**EXERCISE DESCRIPTION**
Write out, word for word and with no pictures, each line below from the one containing "Task: Add Instagram using its plus button" through the one containing "Click the 新建 button in bottom screenshot", both included, and no other line.

**STUDY MATERIAL**
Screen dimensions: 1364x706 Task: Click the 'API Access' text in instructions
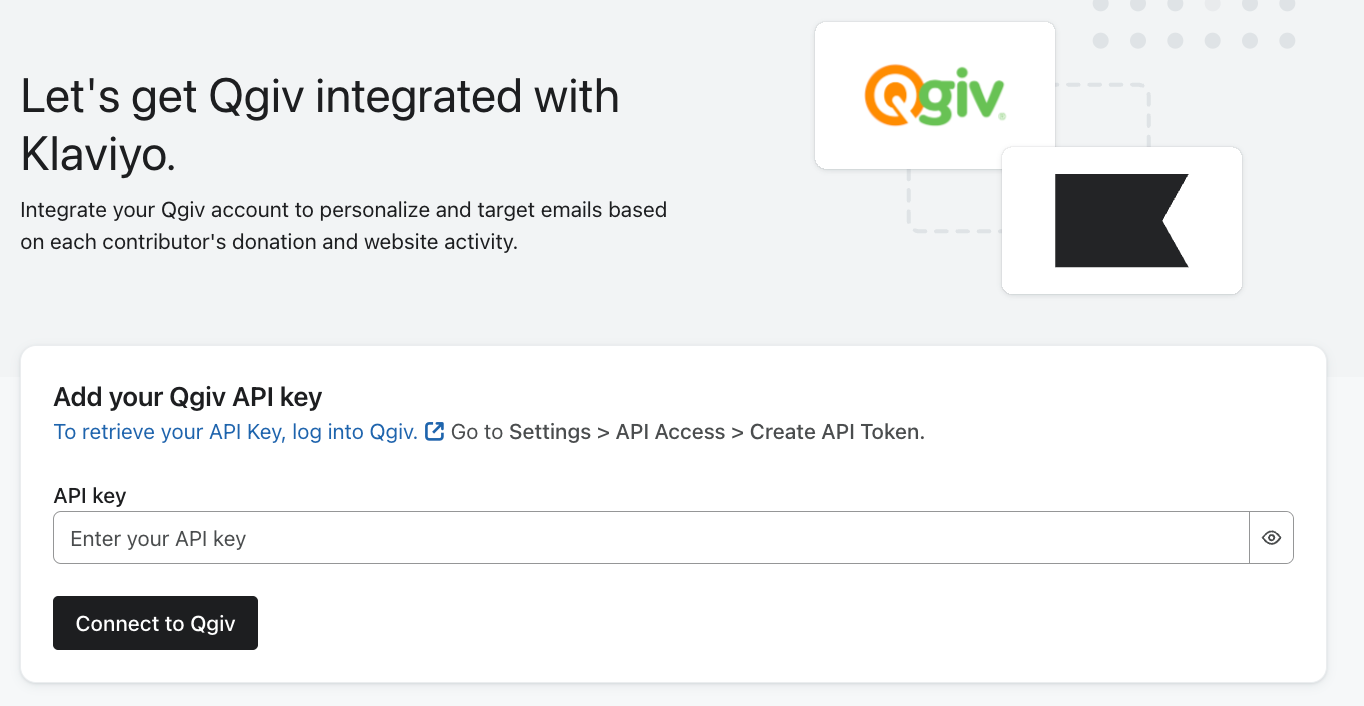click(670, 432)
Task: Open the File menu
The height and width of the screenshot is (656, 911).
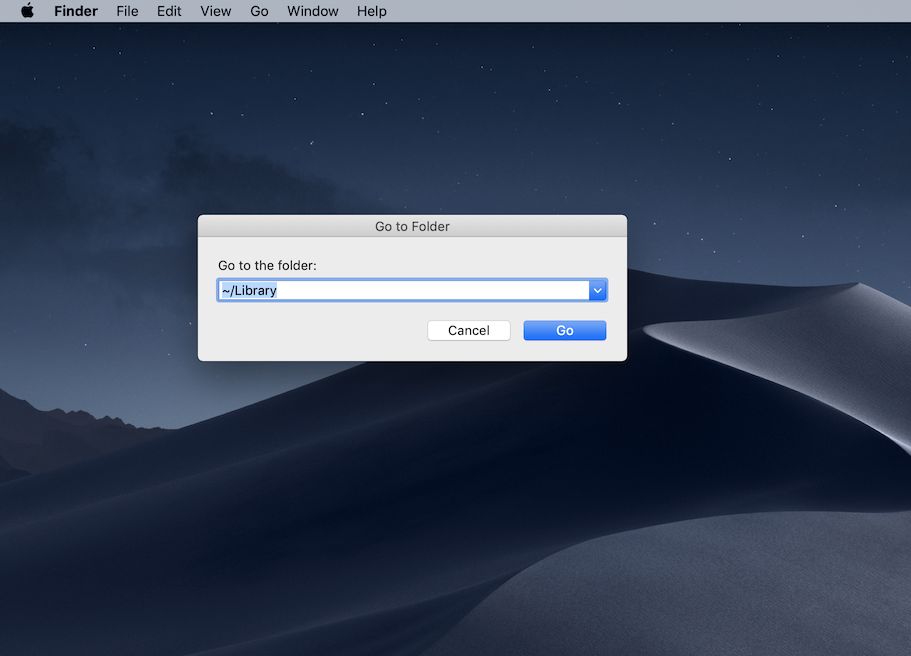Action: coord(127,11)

--

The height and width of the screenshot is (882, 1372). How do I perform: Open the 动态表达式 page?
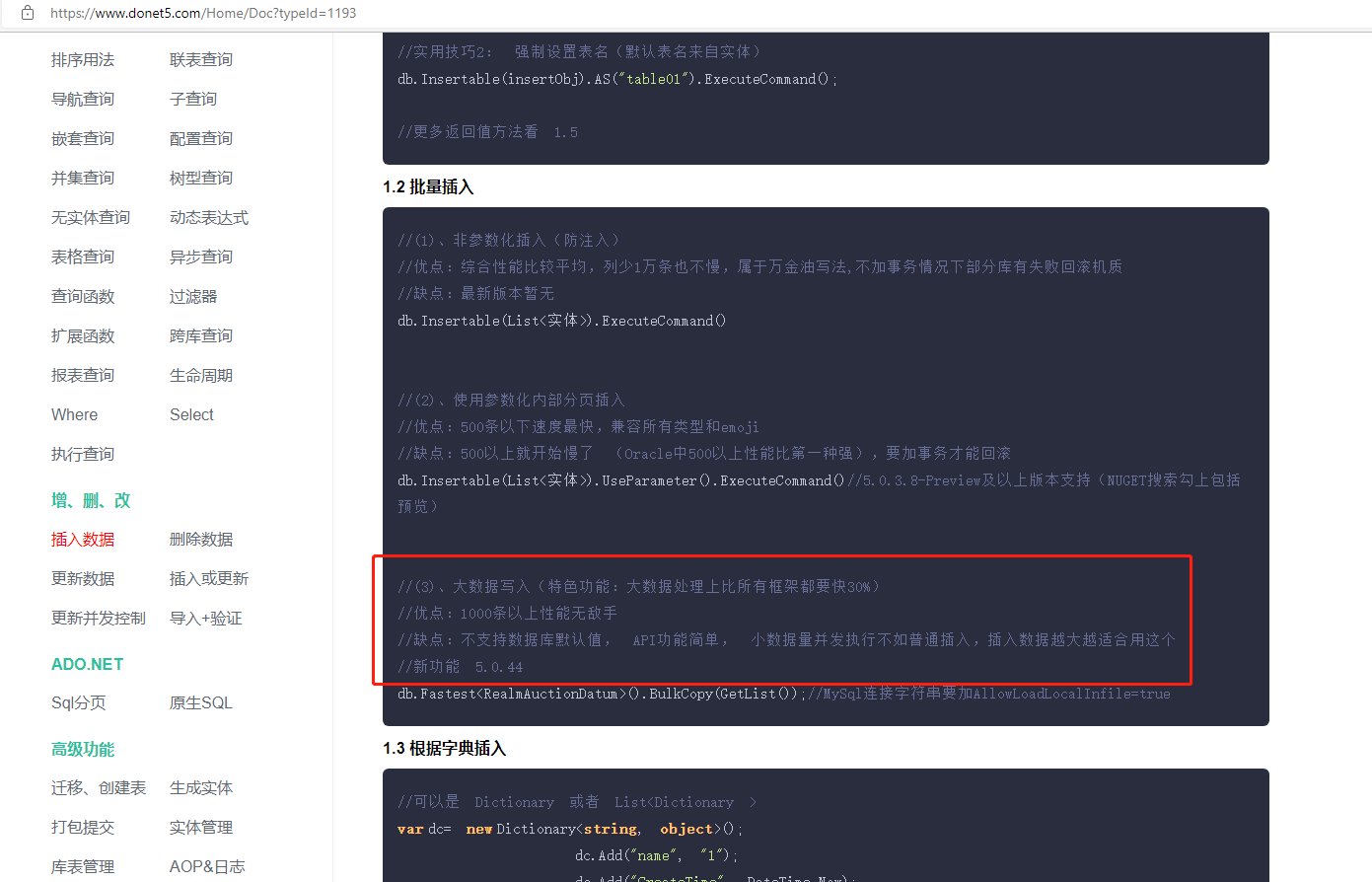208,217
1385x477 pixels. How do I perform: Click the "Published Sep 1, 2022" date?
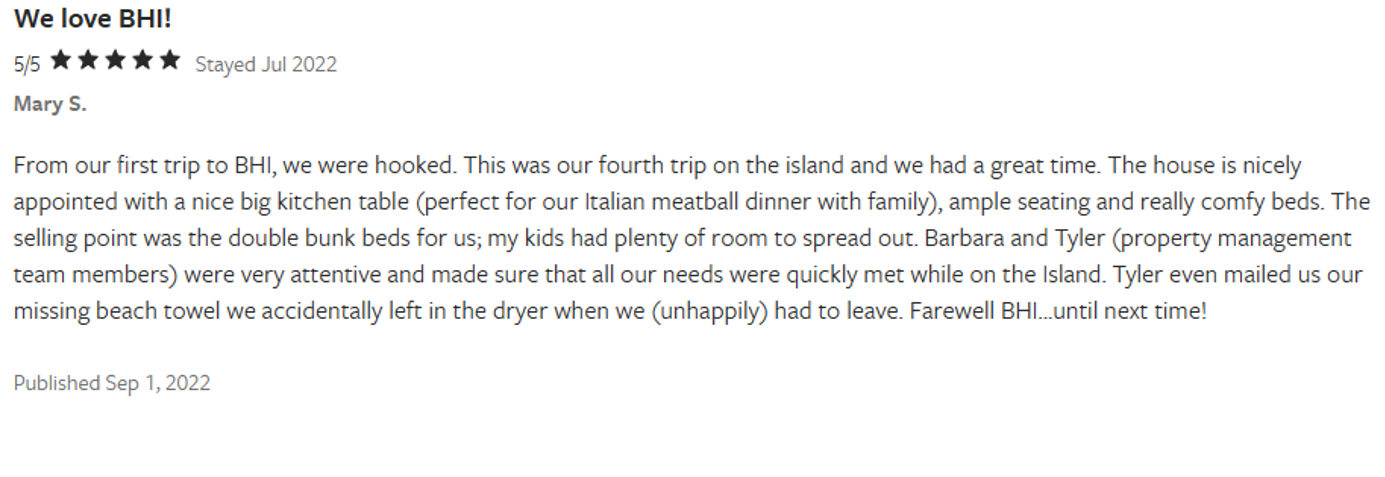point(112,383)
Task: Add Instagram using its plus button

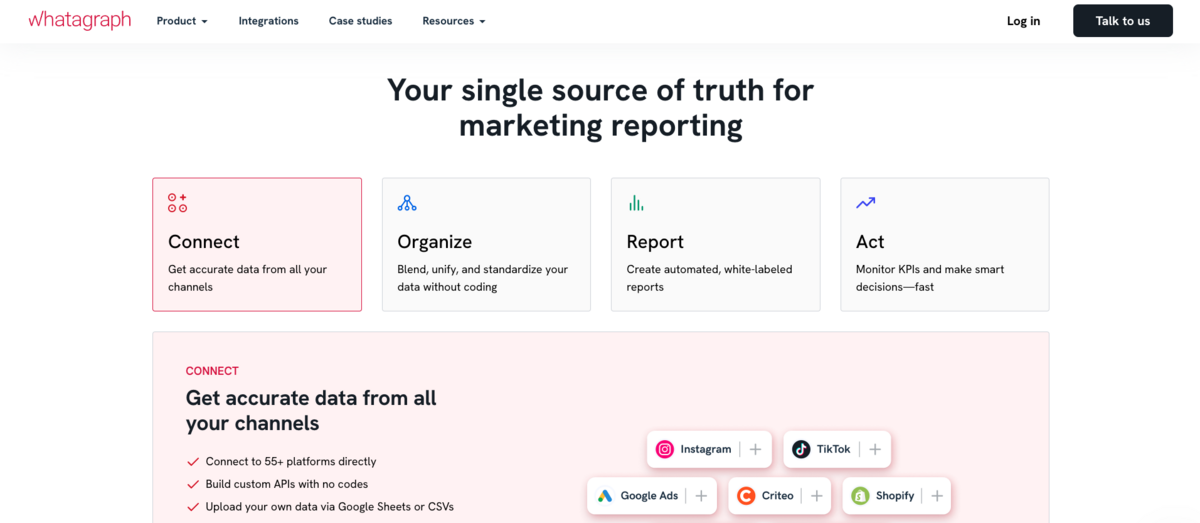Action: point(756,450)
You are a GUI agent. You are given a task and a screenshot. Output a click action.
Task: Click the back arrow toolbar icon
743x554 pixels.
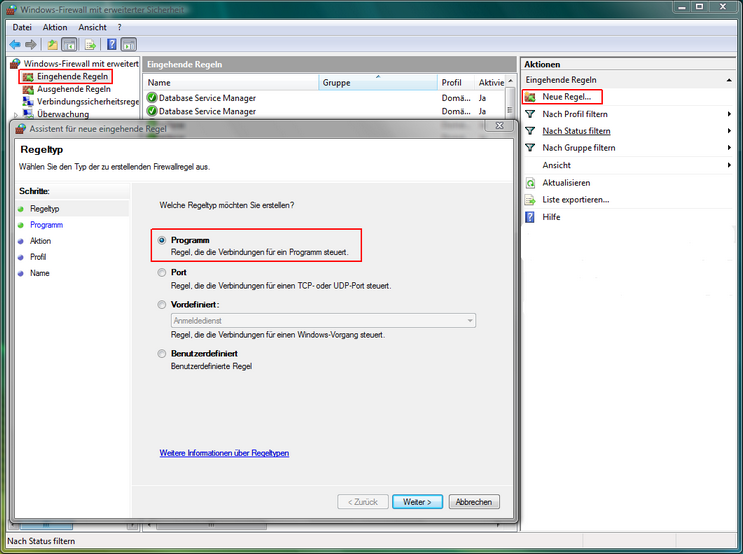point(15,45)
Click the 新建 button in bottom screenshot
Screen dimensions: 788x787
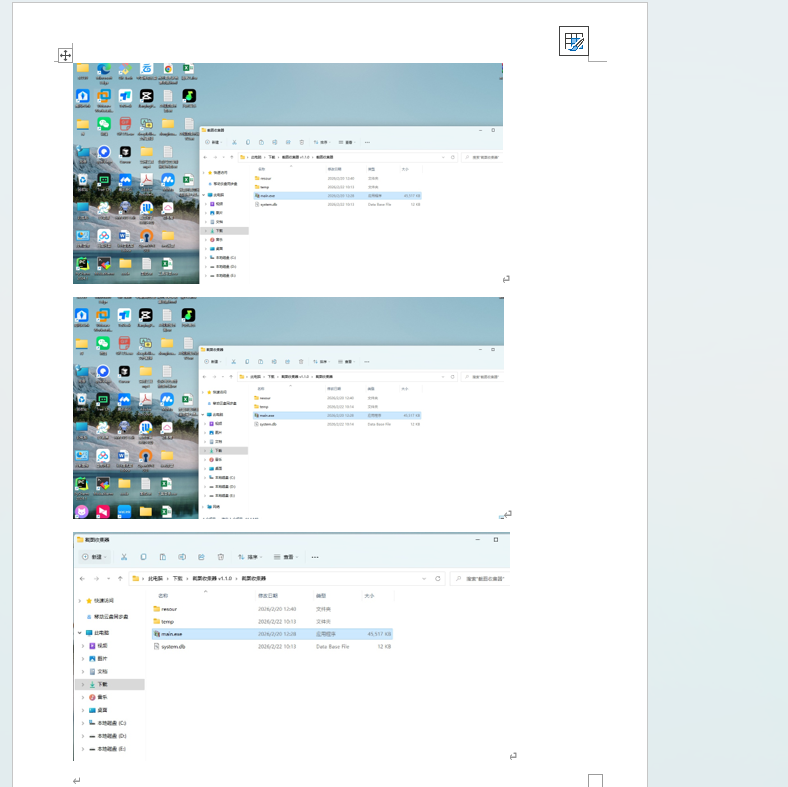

**OUTPUT FOR THIS EXERCISE**
Task: Add Instagram using its plus button

Action: point(756,450)
You are a GUI agent. You are given a task and a screenshot. Output a click action.
Task: Click the back arrow toolbar icon
743x554 pixels.
point(15,45)
Click the 新建 button in bottom screenshot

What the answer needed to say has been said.